The mood for change is in the air. It is arriving with cooler, crisper breezes just after sunset, promising the next season is calibrating before it settles in. Voters have done the first of three invitations this year to have a say on governance, we’ve done the State, next up is the national and before year end there will be the municipal elections too. Electoral exhaustion might set in. Twenty years ago, social researcher Hugh Mackay analysed thousands of interviews with Australians as they landed into the next millennium. He noted issues of control and anxiety being supported by a renovation revolution, fitness, tattoos and body-piercings. His review of 2020 as the pandemic took hold reflected on the kindness revolution unfolding and it is that mood of the nation I hope is reflected in the polls as the year unfolds, I am optimistic.

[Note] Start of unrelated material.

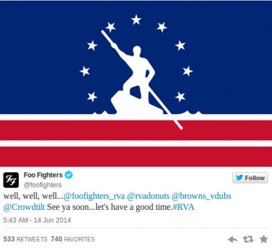Click the #RVA hashtag

[x=184, y=207]
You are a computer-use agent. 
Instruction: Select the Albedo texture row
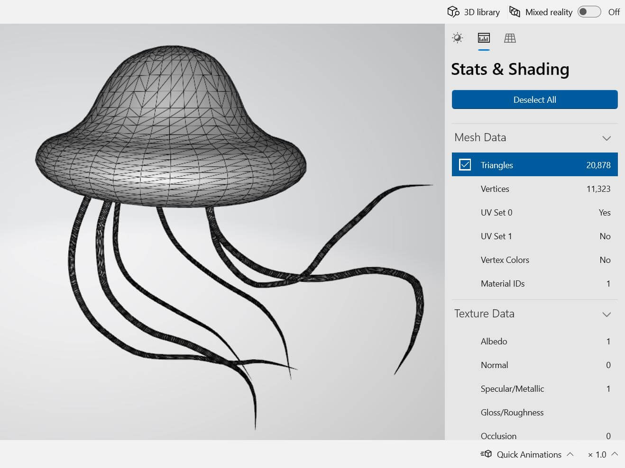pyautogui.click(x=534, y=341)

We have learnt to that turning to our neighbours in times of crisis is our best bet. We have learnt this through droughts, bushfires, floods and a pandemic. Acts of kindness add up, as we saw with the documentation of the Kindness Pandemic lead by Dr Catherine Barrett that captivated a nation. I am wondering how this invisible thread of generosity will continue to show up as the pandemic eases and what we will take with us into the next twenty years? This decade being the decade where we have no time to lose. Kindness to future generations will require our mood to be hopeful, sincere, pragmatic and impatient for change. I know there are many people that can’t wait to get to the next ballot box.
The dreadful discovery this week of microplastics in human blood had me reeling especially in relation to babies and placentas. Invisible and ever present, setting the conditions for a new kind of science fact-ion. Just because we can’t see it, doesn’t mean it is not there. This season in our human condition where plastics attach to our blood may lead us to challenges in our breathing. The breath is certainly front and centre of so much right now from meditation to COVID, our lungs and the green lungs of the planet are intertwined and breathing in and out, a most visible and invisible act, is pivotal to our personal and collective well being. No kindness without breath in the body. The invitation to take a deep breath to face a next step, to calm down, to steady yourself for action is at hand.
Watching someone struggle to get their breath, literally drowning, is what we are doing at scale as we watch the waters rise in our collective lungs. I sometimes muse on the idea if we could all just breath well collectively maybe this would bring in more kindness, and through those invisible breaths bring forth a heavy sigh, so we can all face what is being called for right now in our neighbourhoods, our towns, our countries and our planet. The breath may be the super power to unleash a kindness revolution. The breath always hosts the potential to change our mood.